Discussion in 'Virtualized Computing' started by Kelvarr, Mar 13, 2019.

  1. Kelvarr

    Kelvarr 2[H]4U

    Messages:
    4,091
    Joined:
    Jul 19, 2001
    Daily, I keep getting the following alert/warning when Veeam tries to back up a (powered off) VM located on our Horizon VDI VSAN cluster:

    "all stuck VM snapshot consolidation attempts have failed"

    I have checked the VM multiple times, and there aren't any snapshots on the VM. There was the very first time I checked, but I deleted all the snapshots (none were in use), and I continue to get the message.

    Does anybody have any ideas?
     
  2. Grimlaking

    Grimlaking 2[H]4U

    Messages:
    2,673
    Joined:
    May 9, 2006
    I've not messed with veem only similar error I had before was because of an actual snapshot.

    Do you have more than one storage solution connected to the vm cluster?
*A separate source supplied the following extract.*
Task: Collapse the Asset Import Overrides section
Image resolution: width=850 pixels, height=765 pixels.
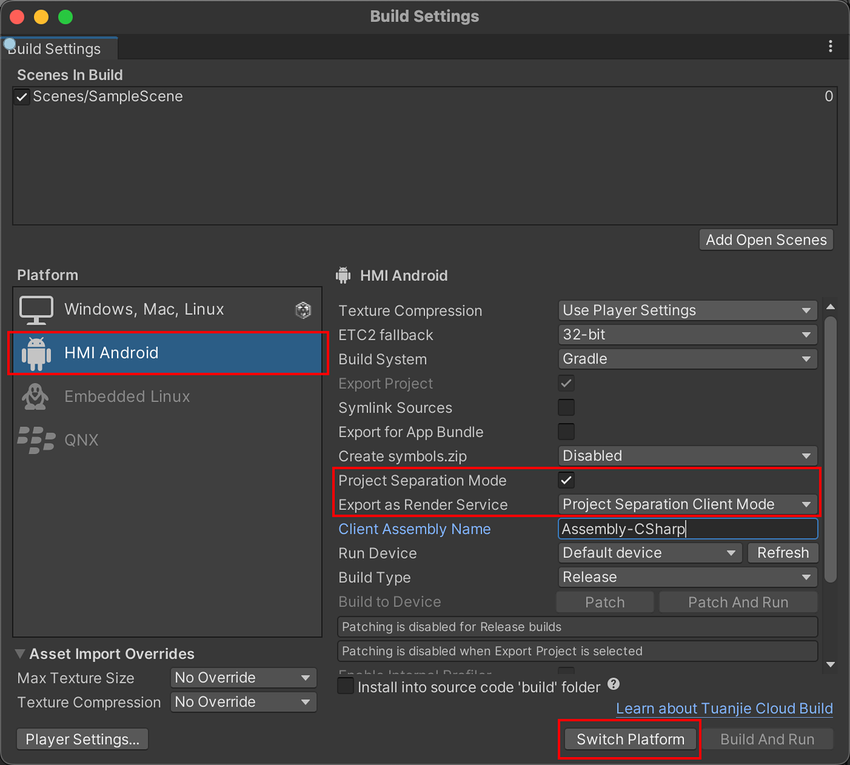Action: (x=22, y=654)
If so do a storage migration. That will clean up the file structure of the folder for you. Even migrate it right back once you're done and test again.
     
    Kelvarr likes this.
  3. Spartacus09

    Spartacus09 Gawd

    Messages:
    849
    Joined:
    Apr 21, 2018
    You may need to manually consolidate some of the VMs to see why the auto consolidation is failing.
    It could be orphaned snapshots, lack of space to consolidate, or locked by some external process.
     
  4. ND40oz

    ND40oz [H]ardForum Junkie

    Messages:
    11,234
    Joined:
    Jul 31, 2005
    Yeah, have you looked in the datastore browser to see if there are any left over delta files?
     
  5. Grimlaking

    Grimlaking 2[H]4U

    Messages:
    2,673
    Joined:
    May 9, 2006
    Again a storage migration of the VM will clean up the old files if you have multiple datastores available.
     
  6. k1pp3r

    k1pp3r [H]ardness Supreme

    Messages:
    7,803
    Joined:
    Jun 16, 2004
    My first question would be: Did you open a support case with Veeam and ask them?
     
  7. Kelvarr

    Kelvarr 2[H]4U

    Messages:
    4,091
    Joined:
    Jul 19, 2001
    Unfortunately no. On this VSAN cluster, all space is consumed in a single datastore.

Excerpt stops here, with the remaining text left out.